- Records for processing
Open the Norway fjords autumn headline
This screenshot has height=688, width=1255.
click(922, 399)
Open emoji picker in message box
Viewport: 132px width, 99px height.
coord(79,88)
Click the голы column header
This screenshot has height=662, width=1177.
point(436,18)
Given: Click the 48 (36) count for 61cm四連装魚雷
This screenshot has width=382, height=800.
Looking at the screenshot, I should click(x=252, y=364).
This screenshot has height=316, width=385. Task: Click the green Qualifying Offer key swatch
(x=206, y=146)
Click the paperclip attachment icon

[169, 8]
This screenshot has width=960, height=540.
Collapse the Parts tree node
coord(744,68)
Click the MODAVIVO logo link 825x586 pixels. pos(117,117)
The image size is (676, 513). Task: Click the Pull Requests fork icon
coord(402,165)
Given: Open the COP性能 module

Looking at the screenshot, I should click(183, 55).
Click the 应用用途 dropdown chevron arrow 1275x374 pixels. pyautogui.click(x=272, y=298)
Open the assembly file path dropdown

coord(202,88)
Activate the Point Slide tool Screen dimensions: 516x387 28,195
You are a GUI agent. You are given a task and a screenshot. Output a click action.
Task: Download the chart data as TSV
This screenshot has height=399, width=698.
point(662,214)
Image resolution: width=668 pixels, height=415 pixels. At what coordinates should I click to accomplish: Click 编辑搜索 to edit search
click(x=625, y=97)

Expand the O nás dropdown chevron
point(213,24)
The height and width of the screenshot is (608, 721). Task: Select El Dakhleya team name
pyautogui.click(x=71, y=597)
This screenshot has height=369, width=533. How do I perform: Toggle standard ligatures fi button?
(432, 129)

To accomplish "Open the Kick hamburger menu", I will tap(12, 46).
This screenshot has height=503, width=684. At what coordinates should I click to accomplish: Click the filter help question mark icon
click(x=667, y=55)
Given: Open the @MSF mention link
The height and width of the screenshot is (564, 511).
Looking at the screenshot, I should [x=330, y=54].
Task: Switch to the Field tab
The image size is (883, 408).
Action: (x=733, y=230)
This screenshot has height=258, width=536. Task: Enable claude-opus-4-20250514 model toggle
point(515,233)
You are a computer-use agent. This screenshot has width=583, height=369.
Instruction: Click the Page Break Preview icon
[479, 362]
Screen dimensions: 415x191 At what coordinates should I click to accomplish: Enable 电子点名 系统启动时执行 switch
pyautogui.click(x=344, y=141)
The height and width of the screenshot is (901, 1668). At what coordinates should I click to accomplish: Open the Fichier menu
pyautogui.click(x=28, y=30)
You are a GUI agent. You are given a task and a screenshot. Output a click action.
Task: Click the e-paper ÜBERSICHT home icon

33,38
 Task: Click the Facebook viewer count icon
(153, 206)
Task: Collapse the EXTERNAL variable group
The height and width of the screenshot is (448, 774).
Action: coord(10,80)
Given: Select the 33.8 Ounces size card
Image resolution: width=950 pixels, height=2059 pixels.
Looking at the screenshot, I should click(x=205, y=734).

- Exercise
From the entries above, work out the number of lines containing the string "link" and give that number by itself.

- Exercise solution
2